|
SIX
The TV set boomed; descending the great empty
apartment building's dust-stricken stairs to the level
below, John Isidore made out now the familiar voice of
Buster Friendly, burbling happily to his system-wide
vast audience.
"-- ho ho, folks! Zip click zip! Time for a brief note
on tomorrow's weather; first the Eastern seaboard of the
U.S.A. Mongoose satellite reports that fallout will be
especially pronounced toward noon and then will taper
off. So all you dear folks who'll be venturing out ought
to wait until afternoon, eh? And speaking of waiting,
it's now only ten hours 'til that big piece of news, my
special expose! Tell your friends to watch! I'm revealing something that'll amaze you. Now, you might guess
that it's just the usual --"
As Isidore knocked on the apartment door the television died immediately into nonbeing. It had not merely
become silent; it had stopped existing, scared into its
grave by his knock.
He sensed, behind the closed door, the presence of
life, beyond that of the TV. His straining faculties
manufactured or else picked up a haunted, tongueless
fear, by someone retreating from him, someone blown
back to the farthest wall of the apartment in an attempt
to evade him.
"Hey," he called. "I live upstairs. I
heard your TV.
Let's meet; okay?" He waited, listening. No sound and
no motion; his words had not pried the person loose. "I
brought you a cube of margarine," he said, standing close to the
door in an effort to speak through its thickness. "My name's J. R. Isidore and I work for the well-known animal vet Mr. Hannibal Sloat; you've heard of
him. I'm reputable; I have a job. I drive Mr. Sloat's
truck."
The door, meagerly, opened and he saw within the
apartment a fragmented and misaligned shrinking figure, a girl who cringed and slunk away and yet held
onto the door, as if for physical support. Fear made her
seem ill; it distorted her body lines, made her appear as
if someone had broken her and then, with malice,
patched her together badly. Her eyes, enormous, glazed
over fixedly as she attempted to smile.
He said, with sudden understanding, "You thought
no one lived in this building. You thought it was abandoned."

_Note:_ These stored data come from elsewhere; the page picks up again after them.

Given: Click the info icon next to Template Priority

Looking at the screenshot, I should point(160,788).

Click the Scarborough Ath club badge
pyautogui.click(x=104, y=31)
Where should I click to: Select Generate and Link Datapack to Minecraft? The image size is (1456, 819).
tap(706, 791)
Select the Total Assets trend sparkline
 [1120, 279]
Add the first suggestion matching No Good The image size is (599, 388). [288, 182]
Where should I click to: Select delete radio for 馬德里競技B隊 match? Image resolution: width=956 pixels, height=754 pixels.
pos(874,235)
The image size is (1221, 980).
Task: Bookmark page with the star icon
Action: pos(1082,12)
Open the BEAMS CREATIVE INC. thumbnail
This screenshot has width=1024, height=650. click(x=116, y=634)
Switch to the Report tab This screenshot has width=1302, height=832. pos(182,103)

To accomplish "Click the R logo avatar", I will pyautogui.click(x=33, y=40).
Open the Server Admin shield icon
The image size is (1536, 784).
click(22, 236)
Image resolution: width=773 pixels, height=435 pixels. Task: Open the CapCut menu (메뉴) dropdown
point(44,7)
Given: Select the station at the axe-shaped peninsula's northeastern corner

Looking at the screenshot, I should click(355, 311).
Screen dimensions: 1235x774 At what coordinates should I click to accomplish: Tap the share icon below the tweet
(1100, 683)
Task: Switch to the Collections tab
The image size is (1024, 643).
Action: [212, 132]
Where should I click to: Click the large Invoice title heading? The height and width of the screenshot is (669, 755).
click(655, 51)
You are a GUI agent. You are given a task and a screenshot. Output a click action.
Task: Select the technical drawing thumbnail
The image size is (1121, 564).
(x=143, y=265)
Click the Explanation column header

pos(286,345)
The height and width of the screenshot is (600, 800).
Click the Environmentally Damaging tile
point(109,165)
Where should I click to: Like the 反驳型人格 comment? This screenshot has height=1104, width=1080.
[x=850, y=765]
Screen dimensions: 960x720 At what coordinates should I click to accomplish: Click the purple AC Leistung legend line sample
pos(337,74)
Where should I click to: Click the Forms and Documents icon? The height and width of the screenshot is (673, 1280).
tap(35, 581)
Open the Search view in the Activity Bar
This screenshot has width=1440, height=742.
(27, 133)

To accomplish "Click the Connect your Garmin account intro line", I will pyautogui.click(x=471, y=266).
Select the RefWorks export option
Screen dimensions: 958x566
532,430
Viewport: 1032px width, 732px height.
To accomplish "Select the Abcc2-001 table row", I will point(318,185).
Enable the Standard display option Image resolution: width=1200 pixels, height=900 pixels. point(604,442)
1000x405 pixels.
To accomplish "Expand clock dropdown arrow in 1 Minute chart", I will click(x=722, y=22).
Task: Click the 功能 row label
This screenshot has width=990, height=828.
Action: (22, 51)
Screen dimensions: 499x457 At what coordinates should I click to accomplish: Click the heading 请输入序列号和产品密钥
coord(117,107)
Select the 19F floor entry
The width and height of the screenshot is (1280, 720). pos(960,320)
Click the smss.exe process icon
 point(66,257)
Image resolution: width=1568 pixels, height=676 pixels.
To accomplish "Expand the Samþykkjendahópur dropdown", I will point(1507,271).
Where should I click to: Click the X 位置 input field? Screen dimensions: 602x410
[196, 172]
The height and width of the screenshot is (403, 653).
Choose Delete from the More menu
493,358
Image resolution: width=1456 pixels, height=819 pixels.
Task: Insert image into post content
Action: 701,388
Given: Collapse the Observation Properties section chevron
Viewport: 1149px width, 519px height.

Nodding, the girl whispered,"Yes."
"But," Isidore said, "it's good to have neighbors.
Heck, until you came along I didn't have any." And
that was no fun, god knew.
"You're the only one?" the girl asked.
"In this building besides me?" She seemed less timid, now; her body
straightened and with her hand she smoothed her dark
hair. Now he saw that she had a nice figure, although
small, and nice eyes markedly established by long black
lashes. Caught by surprise, the girl wore pajama bottoms and nothing more. And as he looked past her he
perceived a room in disorder. Suitcases lay here and there, opened,
their contents half spilled onto the littered floor. But this was natural; she had barely arrived.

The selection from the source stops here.